## WORK TO BE COMPLETED:
Give back all the data below exactly as it is shown.

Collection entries
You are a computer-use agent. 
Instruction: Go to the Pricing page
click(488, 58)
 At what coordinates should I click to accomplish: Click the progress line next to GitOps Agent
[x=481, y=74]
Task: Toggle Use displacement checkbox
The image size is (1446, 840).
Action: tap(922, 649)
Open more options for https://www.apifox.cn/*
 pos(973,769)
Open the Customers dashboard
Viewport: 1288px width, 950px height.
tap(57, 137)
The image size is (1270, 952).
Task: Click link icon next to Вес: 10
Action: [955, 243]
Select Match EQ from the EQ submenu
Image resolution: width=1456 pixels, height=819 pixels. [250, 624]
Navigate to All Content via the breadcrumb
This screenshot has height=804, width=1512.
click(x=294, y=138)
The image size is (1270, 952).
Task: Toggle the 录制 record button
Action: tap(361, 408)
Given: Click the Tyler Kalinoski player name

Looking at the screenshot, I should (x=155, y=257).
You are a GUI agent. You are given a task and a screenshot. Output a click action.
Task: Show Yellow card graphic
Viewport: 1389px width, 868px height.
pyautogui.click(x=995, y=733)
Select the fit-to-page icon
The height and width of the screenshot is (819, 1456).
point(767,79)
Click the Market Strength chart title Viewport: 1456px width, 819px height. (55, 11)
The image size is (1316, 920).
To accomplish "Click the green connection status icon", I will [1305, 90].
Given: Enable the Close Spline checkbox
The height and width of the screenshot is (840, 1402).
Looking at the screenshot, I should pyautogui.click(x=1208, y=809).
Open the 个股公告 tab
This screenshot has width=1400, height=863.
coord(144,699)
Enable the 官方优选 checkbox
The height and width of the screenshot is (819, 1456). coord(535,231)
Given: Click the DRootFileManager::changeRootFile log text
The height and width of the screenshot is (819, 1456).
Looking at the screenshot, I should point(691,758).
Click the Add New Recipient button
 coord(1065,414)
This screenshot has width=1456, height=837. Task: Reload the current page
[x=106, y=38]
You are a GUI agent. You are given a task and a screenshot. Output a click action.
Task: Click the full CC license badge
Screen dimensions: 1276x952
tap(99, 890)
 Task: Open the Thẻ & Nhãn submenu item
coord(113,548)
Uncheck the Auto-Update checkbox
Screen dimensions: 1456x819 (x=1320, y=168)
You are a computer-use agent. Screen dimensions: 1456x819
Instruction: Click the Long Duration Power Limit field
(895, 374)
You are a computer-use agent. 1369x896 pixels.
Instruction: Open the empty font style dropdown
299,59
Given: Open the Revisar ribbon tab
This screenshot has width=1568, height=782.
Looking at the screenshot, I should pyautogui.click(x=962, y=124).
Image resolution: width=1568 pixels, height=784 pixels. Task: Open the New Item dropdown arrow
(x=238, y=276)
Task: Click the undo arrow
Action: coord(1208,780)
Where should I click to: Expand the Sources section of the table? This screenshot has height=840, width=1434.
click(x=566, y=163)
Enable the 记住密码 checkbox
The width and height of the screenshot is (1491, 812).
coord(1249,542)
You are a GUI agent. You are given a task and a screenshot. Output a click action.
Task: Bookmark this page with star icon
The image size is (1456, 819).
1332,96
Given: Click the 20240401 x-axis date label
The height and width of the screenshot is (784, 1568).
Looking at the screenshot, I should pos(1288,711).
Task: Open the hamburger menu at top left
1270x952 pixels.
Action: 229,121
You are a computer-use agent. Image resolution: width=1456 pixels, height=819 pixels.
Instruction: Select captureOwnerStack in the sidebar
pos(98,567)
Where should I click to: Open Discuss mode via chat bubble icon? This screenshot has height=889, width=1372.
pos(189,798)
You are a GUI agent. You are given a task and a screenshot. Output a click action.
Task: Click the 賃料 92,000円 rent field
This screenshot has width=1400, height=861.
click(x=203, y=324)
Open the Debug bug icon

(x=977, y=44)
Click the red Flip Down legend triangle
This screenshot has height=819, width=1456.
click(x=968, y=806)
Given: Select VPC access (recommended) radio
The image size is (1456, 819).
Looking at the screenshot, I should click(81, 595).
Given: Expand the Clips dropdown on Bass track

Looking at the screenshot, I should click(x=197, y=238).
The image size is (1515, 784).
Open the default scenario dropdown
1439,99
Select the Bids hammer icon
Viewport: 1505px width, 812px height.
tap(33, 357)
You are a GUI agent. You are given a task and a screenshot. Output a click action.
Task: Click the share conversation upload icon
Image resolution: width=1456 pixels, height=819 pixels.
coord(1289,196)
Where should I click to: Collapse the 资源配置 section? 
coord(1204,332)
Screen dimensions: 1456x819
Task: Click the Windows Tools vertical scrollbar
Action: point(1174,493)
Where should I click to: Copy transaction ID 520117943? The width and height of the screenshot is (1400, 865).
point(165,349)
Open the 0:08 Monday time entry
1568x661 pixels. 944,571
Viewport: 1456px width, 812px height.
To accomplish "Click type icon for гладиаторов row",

## SOLUTION:
You are a computer-use agent. 
Instruction: Go to the Pricing page
click(488, 58)
 At what coordinates should I click to accomplish: Click the progress line next to GitOps Agent
[x=481, y=74]
Task: Toggle Use displacement checkbox
The image size is (1446, 840).
Action: tap(922, 649)
Open more options for https://www.apifox.cn/*
 pos(973,769)
Open the Customers dashboard
Viewport: 1288px width, 950px height.
tap(57, 137)
The image size is (1270, 952).
Task: Click link icon next to Вес: 10
Action: [955, 243]
Select Match EQ from the EQ submenu
Image resolution: width=1456 pixels, height=819 pixels. [250, 624]
Navigate to All Content via the breadcrumb
This screenshot has height=804, width=1512.
click(x=294, y=138)
The image size is (1270, 952).
Task: Toggle the 录制 record button
Action: tap(361, 408)
Given: Click the Tyler Kalinoski player name

Looking at the screenshot, I should (x=155, y=257).
You are a GUI agent. You are given a task and a screenshot. Output a click action.
Task: Show Yellow card graphic
Viewport: 1389px width, 868px height.
pyautogui.click(x=995, y=733)
Select the fit-to-page icon
The height and width of the screenshot is (819, 1456).
point(767,79)
Click the Market Strength chart title Viewport: 1456px width, 819px height. (55, 11)
The image size is (1316, 920).
To accomplish "Click the green connection status icon", I will [1305, 90].
Given: Enable the Close Spline checkbox
The height and width of the screenshot is (840, 1402).
Looking at the screenshot, I should pyautogui.click(x=1208, y=809).
Open the 个股公告 tab
This screenshot has width=1400, height=863.
coord(144,699)
Enable the 官方优选 checkbox
The height and width of the screenshot is (819, 1456). coord(535,231)
Given: Click the DRootFileManager::changeRootFile log text
The height and width of the screenshot is (819, 1456).
Looking at the screenshot, I should point(691,758).
Click the Add New Recipient button
 coord(1065,414)
This screenshot has width=1456, height=837. Task: Reload the current page
[x=106, y=38]
You are a GUI agent. You are given a task and a screenshot. Output a click action.
Task: Click the full CC license badge
Screen dimensions: 1276x952
tap(99, 890)
 Task: Open the Thẻ & Nhãn submenu item
coord(113,548)
Uncheck the Auto-Update checkbox
Screen dimensions: 1456x819 (x=1320, y=168)
You are a computer-use agent. Screen dimensions: 1456x819
Instruction: Click the Long Duration Power Limit field
(895, 374)
You are a computer-use agent. 1369x896 pixels.
Instruction: Open the empty font style dropdown
299,59
Given: Open the Revisar ribbon tab
This screenshot has width=1568, height=782.
Looking at the screenshot, I should pyautogui.click(x=962, y=124).
Image resolution: width=1568 pixels, height=784 pixels. Task: Open the New Item dropdown arrow
(x=238, y=276)
Task: Click the undo arrow
Action: coord(1208,780)
Where should I click to: Expand the Sources section of the table? This screenshot has height=840, width=1434.
click(x=566, y=163)
Enable the 记住密码 checkbox
The width and height of the screenshot is (1491, 812).
coord(1249,542)
You are a GUI agent. You are given a task and a screenshot. Output a click action.
Task: Bookmark this page with star icon
The image size is (1456, 819).
1332,96
Given: Click the 20240401 x-axis date label
The height and width of the screenshot is (784, 1568).
Looking at the screenshot, I should pos(1288,711).
Task: Open the hamburger menu at top left
1270x952 pixels.
Action: 229,121
You are a computer-use agent. Image resolution: width=1456 pixels, height=819 pixels.
Instruction: Select captureOwnerStack in the sidebar
pos(98,567)
Where should I click to: Open Discuss mode via chat bubble icon? This screenshot has height=889, width=1372.
pos(189,798)
You are a GUI agent. You are given a task and a screenshot. Output a click action.
Task: Click the 賃料 92,000円 rent field
This screenshot has width=1400, height=861.
click(x=203, y=324)
Open the Debug bug icon

(x=977, y=44)
Click the red Flip Down legend triangle
This screenshot has height=819, width=1456.
click(x=968, y=806)
Given: Select VPC access (recommended) radio
The image size is (1456, 819).
Looking at the screenshot, I should click(81, 595).
Given: Expand the Clips dropdown on Bass track

Looking at the screenshot, I should click(x=197, y=238).
The image size is (1515, 784).
Open the default scenario dropdown
1439,99
Select the Bids hammer icon
Viewport: 1505px width, 812px height.
tap(33, 357)
You are a GUI agent. You are given a task and a screenshot. Output a click action.
Task: Click the share conversation upload icon
Image resolution: width=1456 pixels, height=819 pixels.
coord(1289,196)
Where should I click to: Collapse the 资源配置 section? 
coord(1204,332)
Screen dimensions: 1456x819
Task: Click the Windows Tools vertical scrollbar
Action: point(1174,493)
Where should I click to: Copy transaction ID 520117943? The width and height of the screenshot is (1400, 865).
point(165,349)
Open the 0:08 Monday time entry
1568x661 pixels. 944,571
Viewport: 1456px width, 812px height.
To accomplish "Click type icon for гладиаторов row",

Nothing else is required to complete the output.